PROBLEM DETAILS: Your task is to repeat exactly the lines below between the line holding "Task: Expand the Actions dropdown arrow" and the line holding "Given: Pick the brush paint tool", inclusive, and only those.

Collected data entries:
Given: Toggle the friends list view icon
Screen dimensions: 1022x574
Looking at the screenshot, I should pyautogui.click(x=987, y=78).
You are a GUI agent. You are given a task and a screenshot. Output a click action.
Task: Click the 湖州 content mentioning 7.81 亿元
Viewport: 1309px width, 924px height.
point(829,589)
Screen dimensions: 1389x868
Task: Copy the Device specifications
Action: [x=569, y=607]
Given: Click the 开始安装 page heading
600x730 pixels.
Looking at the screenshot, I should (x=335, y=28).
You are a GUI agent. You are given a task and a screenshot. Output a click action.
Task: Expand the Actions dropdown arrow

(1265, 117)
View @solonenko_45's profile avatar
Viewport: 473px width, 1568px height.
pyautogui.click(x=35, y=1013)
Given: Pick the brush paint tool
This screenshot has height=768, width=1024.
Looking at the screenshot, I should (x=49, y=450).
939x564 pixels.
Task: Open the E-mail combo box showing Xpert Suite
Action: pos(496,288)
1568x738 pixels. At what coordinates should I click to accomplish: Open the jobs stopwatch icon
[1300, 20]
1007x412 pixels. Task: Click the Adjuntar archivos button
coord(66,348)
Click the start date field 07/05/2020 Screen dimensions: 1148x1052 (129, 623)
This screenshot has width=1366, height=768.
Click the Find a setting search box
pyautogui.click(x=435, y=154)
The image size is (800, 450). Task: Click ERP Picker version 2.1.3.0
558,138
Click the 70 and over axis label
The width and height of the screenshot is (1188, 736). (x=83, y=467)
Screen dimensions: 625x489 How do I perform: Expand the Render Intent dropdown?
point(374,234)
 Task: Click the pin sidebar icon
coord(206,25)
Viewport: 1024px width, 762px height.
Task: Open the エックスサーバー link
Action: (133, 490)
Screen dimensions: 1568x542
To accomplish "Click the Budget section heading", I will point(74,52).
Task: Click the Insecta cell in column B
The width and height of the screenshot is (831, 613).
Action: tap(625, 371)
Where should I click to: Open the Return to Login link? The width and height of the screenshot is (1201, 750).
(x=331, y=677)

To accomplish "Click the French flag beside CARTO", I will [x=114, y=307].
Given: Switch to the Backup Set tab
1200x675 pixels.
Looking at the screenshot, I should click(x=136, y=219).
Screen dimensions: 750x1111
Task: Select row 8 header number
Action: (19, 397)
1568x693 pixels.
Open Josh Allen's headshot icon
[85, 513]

ANSWER AREA:
Task: Expand the Actions dropdown arrow

(1265, 117)
View @solonenko_45's profile avatar
Viewport: 473px width, 1568px height.
pyautogui.click(x=35, y=1013)
Given: Pick the brush paint tool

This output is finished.